_What you have to do_
Locate every line in the entries below that contains the word "Given" and copy each of those lines; uppercase and lowercase letters must match.

_Data shown_
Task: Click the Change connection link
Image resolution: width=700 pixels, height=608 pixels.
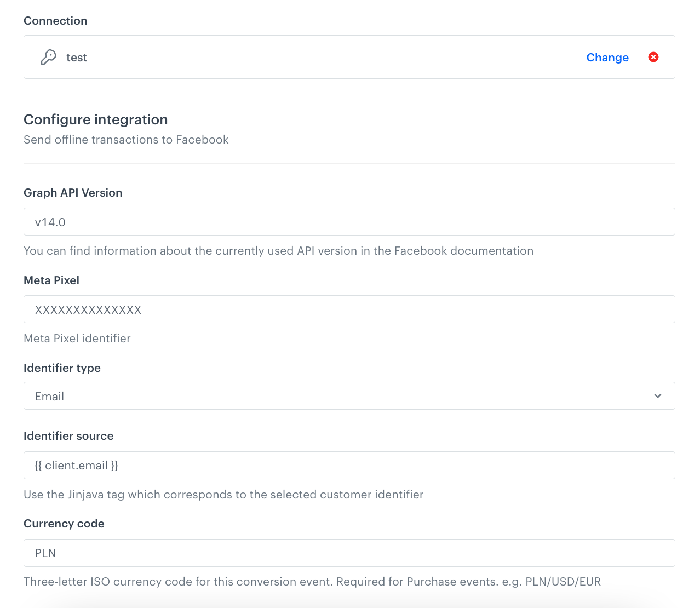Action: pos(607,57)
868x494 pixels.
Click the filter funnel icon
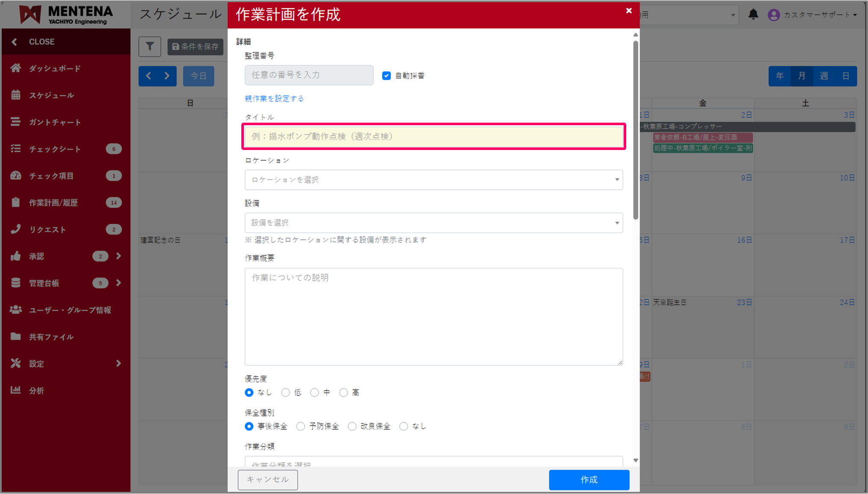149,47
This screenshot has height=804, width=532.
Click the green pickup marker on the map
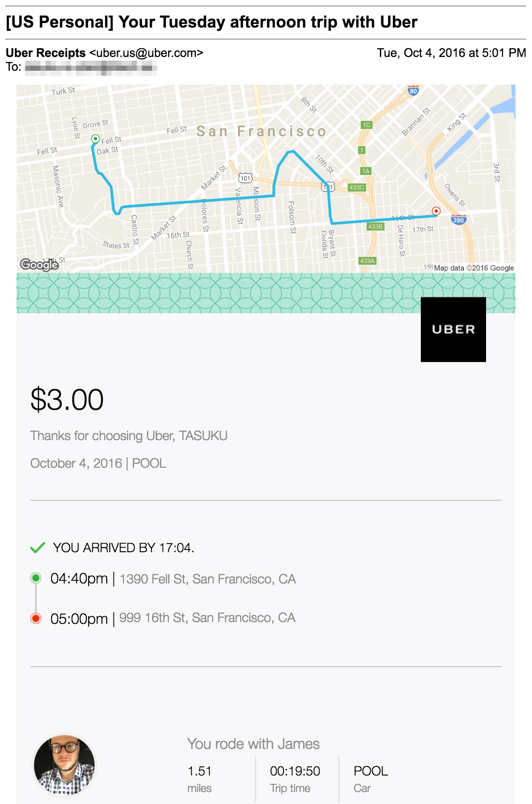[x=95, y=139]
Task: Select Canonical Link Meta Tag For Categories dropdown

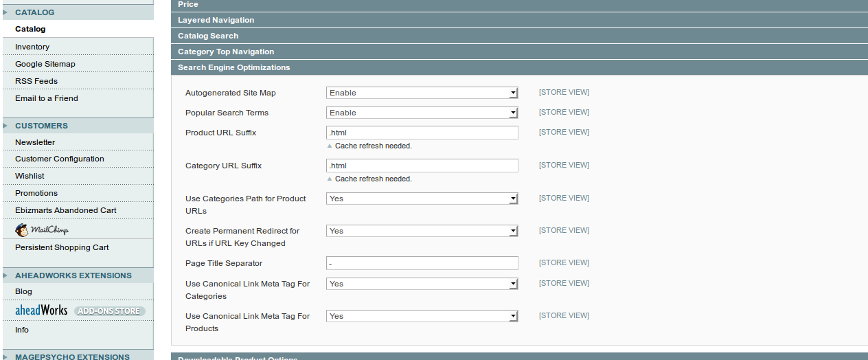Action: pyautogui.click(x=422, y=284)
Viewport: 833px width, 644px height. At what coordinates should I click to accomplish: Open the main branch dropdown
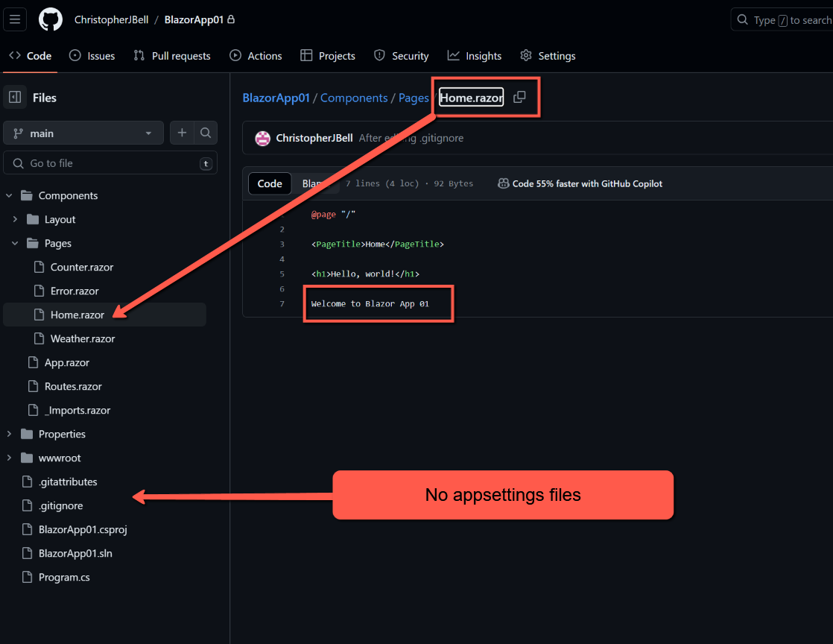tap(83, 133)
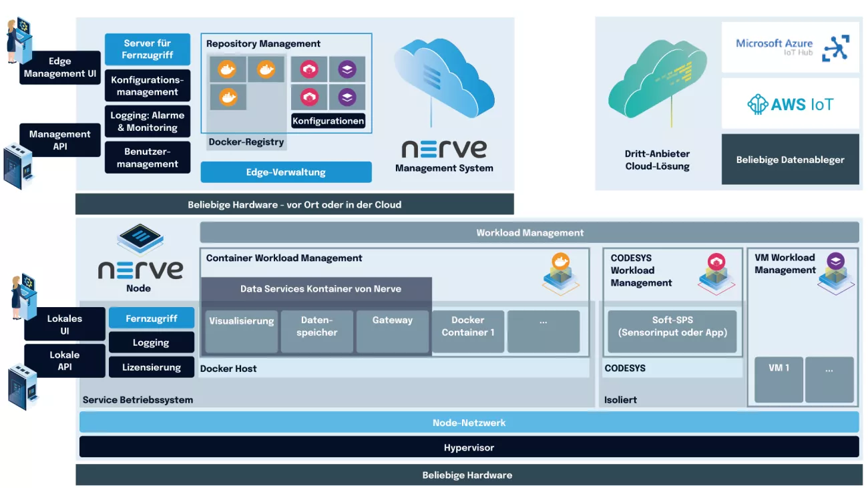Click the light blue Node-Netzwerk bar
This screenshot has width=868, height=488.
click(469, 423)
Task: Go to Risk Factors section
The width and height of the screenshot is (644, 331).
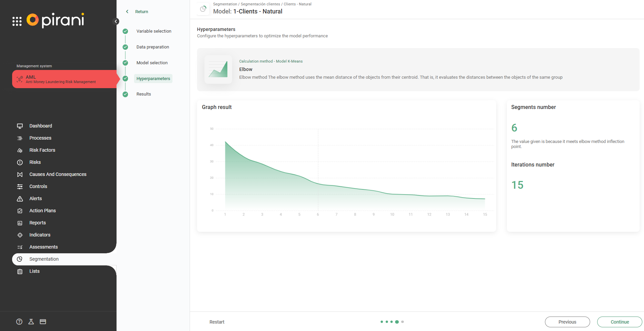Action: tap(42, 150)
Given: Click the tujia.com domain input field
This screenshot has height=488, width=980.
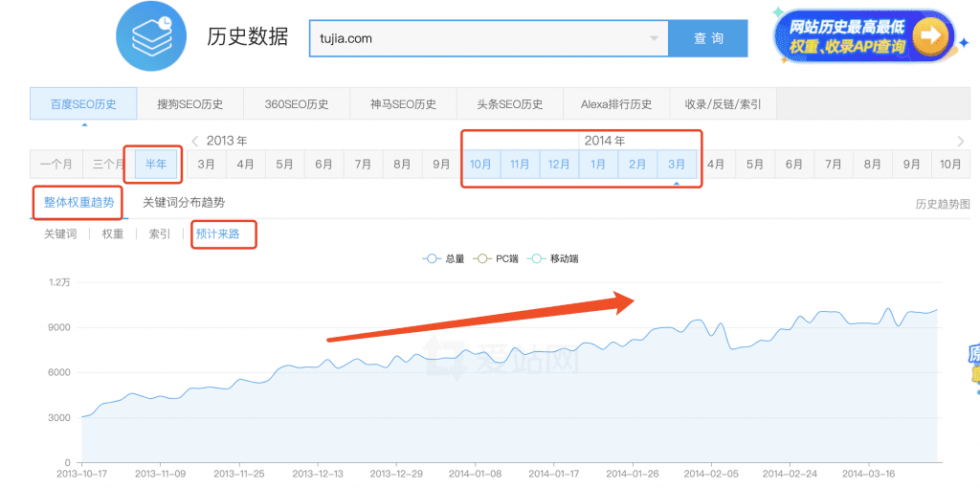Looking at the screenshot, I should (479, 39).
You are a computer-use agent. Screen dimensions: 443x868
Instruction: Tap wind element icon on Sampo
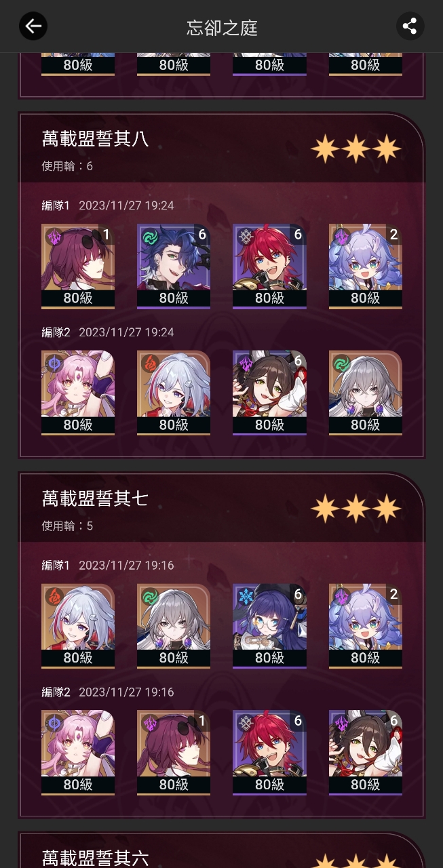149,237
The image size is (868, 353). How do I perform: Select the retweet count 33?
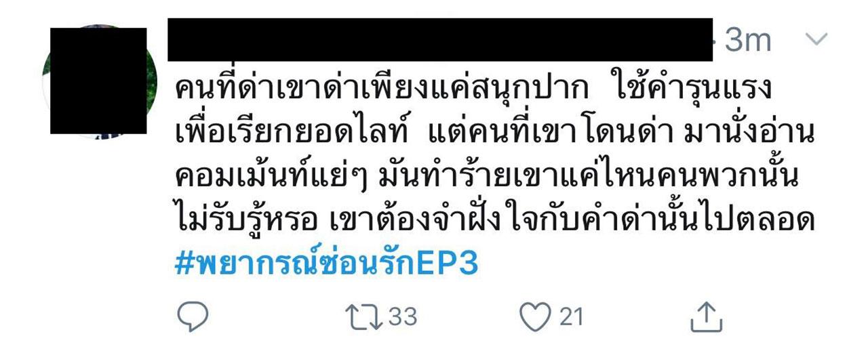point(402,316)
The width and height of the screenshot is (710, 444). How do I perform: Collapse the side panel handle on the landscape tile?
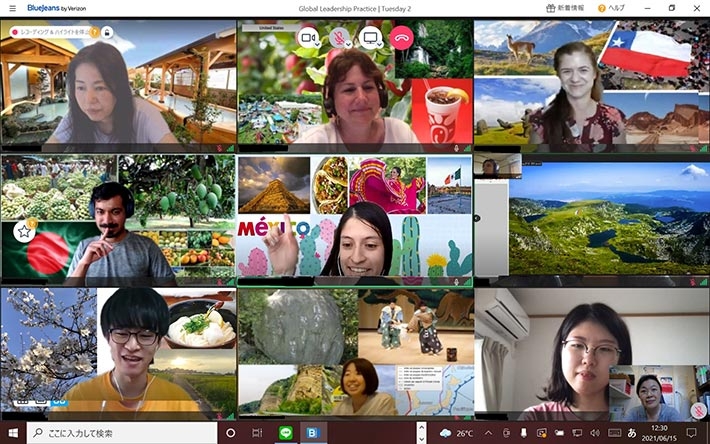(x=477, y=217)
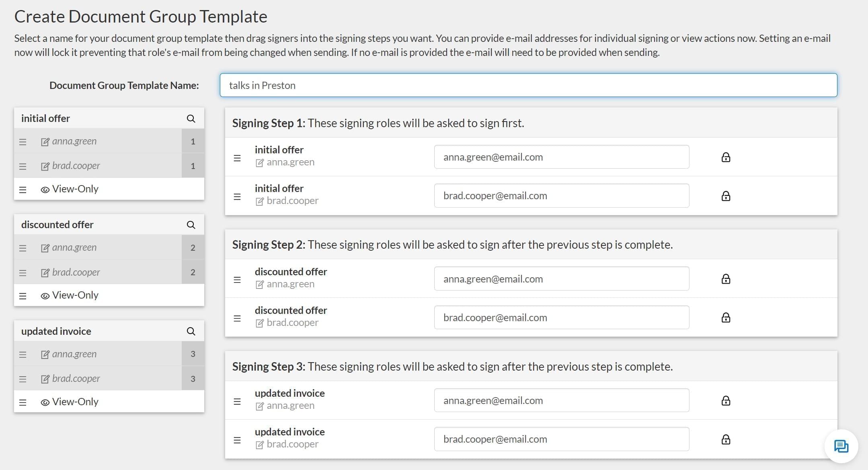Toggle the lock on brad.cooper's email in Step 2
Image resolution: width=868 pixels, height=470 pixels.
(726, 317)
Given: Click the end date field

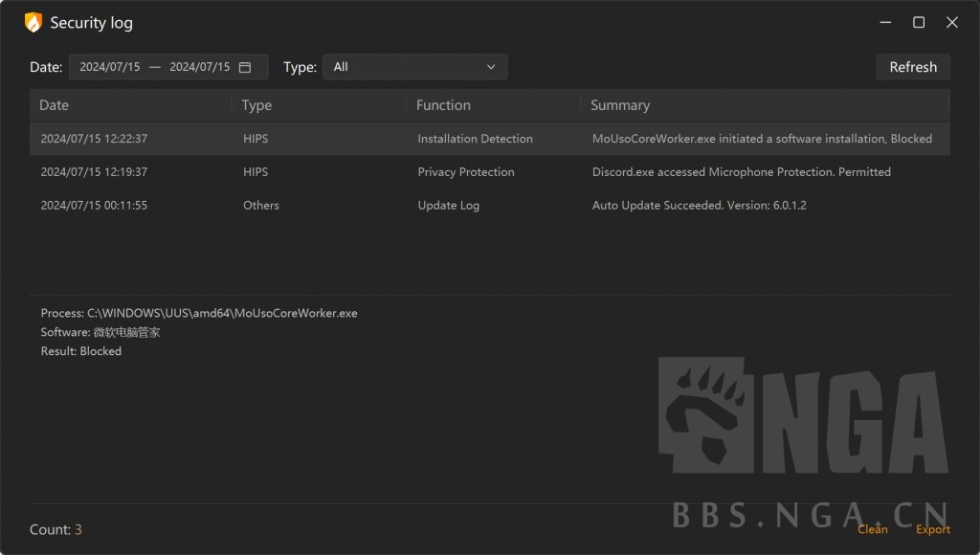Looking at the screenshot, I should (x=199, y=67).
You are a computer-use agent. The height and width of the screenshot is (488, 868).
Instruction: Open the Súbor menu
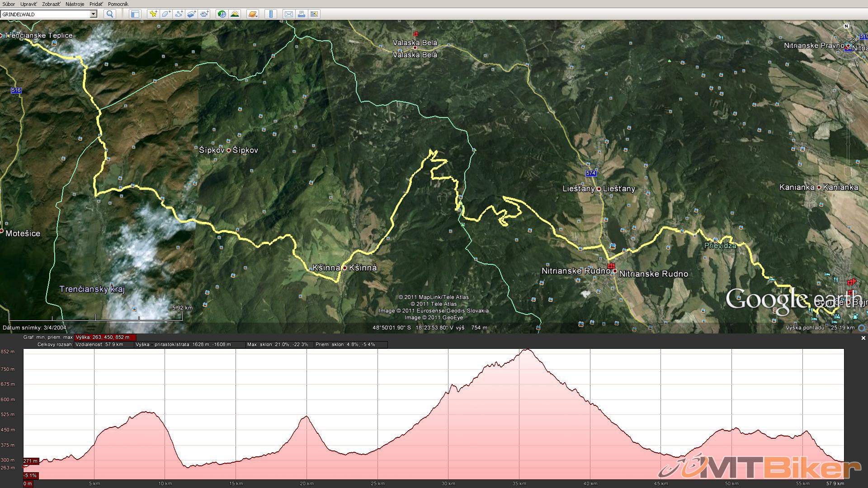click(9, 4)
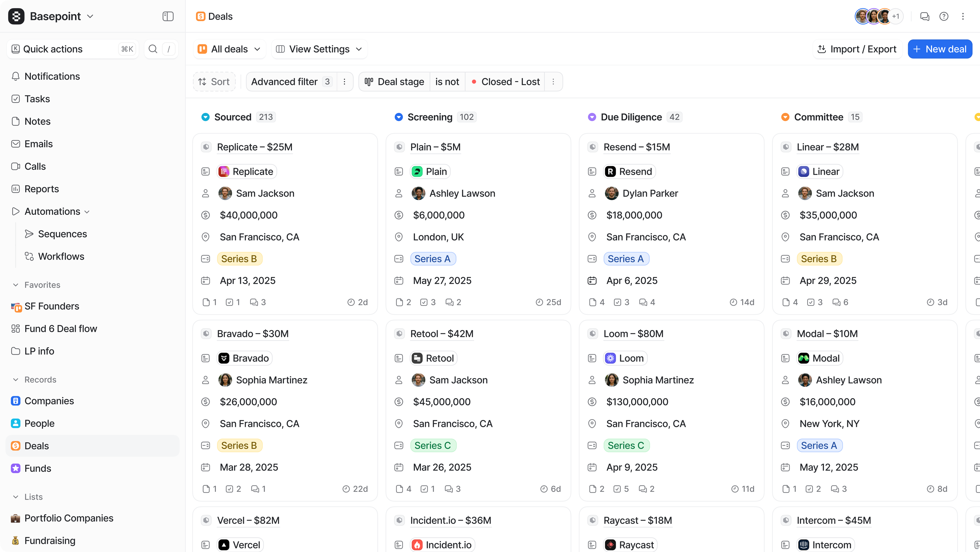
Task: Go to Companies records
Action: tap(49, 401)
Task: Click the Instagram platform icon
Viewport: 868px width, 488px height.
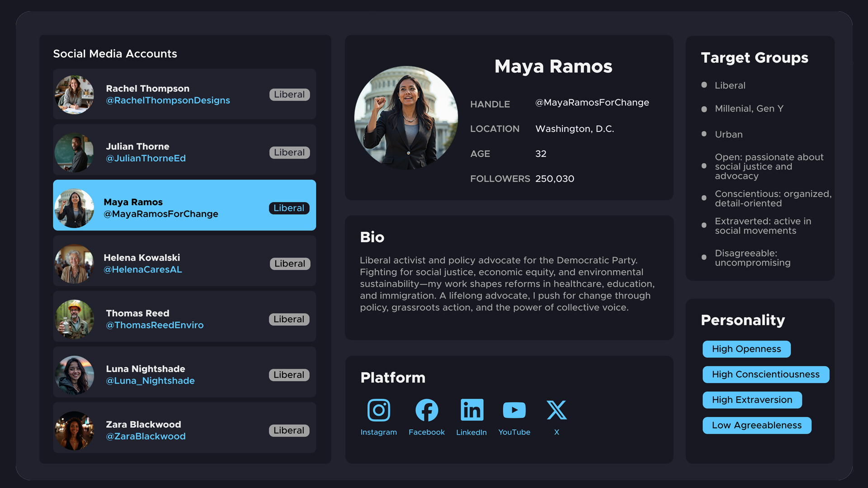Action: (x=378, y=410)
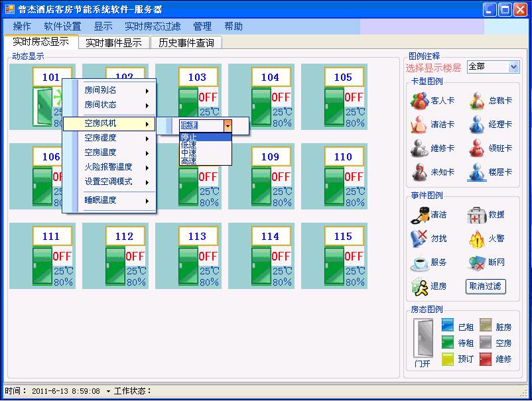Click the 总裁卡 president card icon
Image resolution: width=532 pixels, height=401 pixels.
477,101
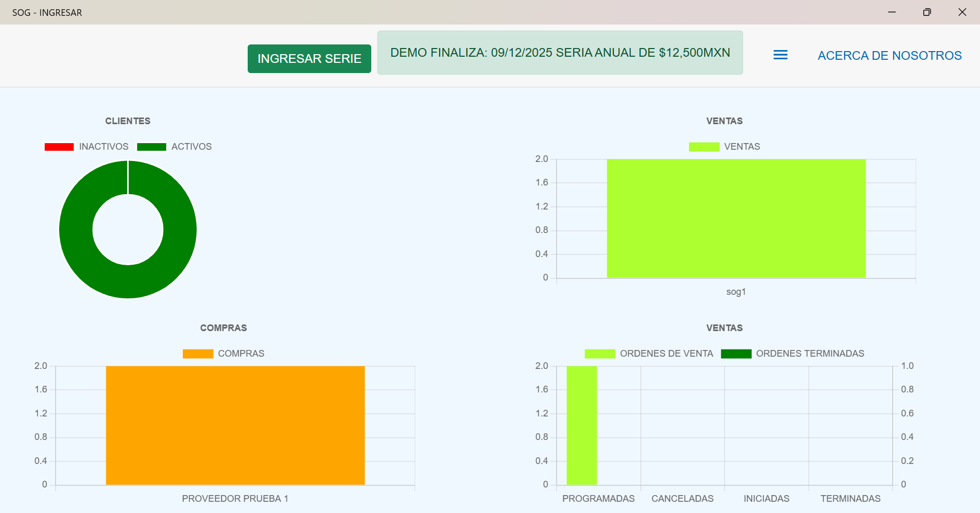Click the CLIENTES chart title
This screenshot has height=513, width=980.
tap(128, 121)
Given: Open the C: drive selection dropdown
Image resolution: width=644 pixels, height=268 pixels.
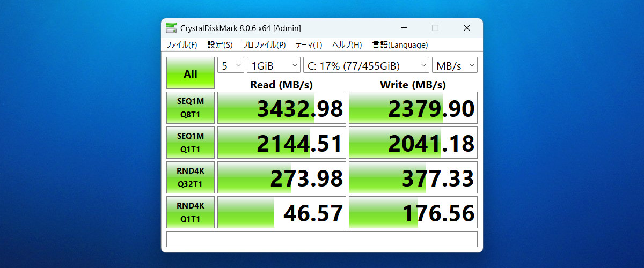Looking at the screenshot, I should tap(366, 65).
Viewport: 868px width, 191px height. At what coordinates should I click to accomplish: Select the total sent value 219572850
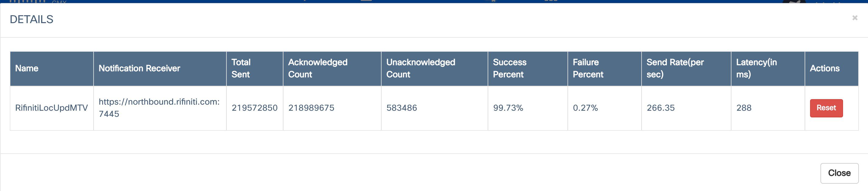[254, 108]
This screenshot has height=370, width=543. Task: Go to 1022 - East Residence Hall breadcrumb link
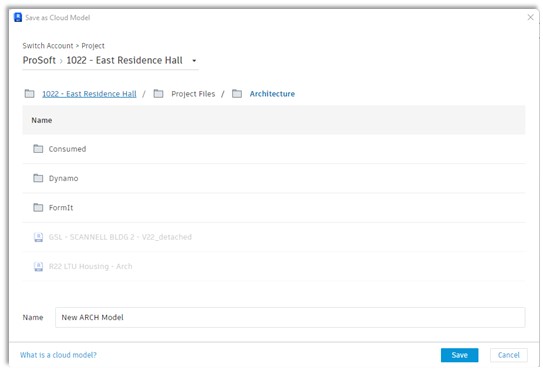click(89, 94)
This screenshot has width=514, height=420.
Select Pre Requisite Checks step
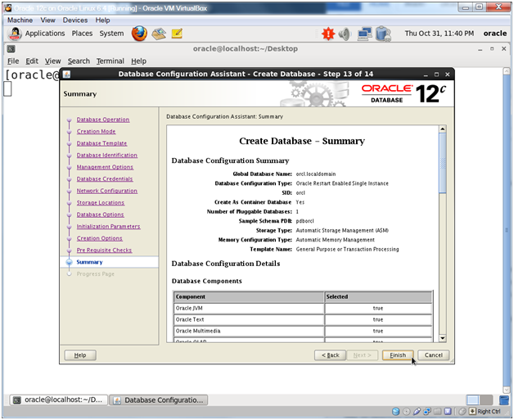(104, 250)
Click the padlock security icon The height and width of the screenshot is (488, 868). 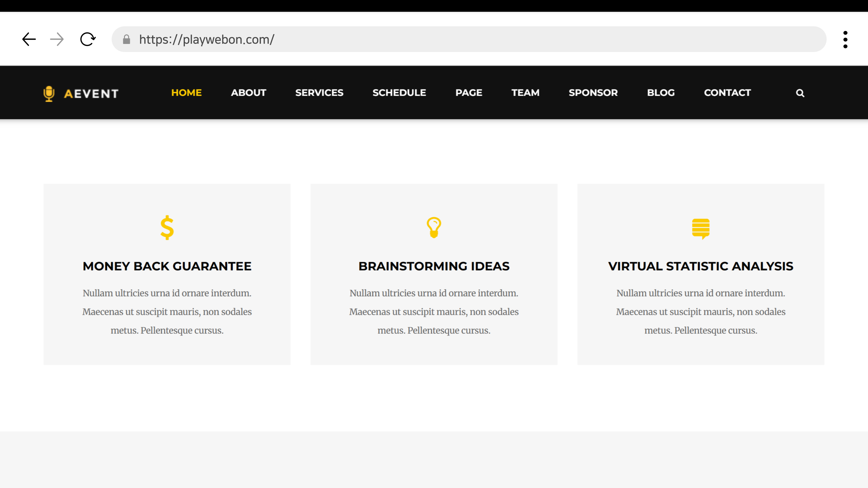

_Exercise output_
Given: Click the tujia.com domain input field
Given: Click the end date field
Given: Open the C: drive selection dropdown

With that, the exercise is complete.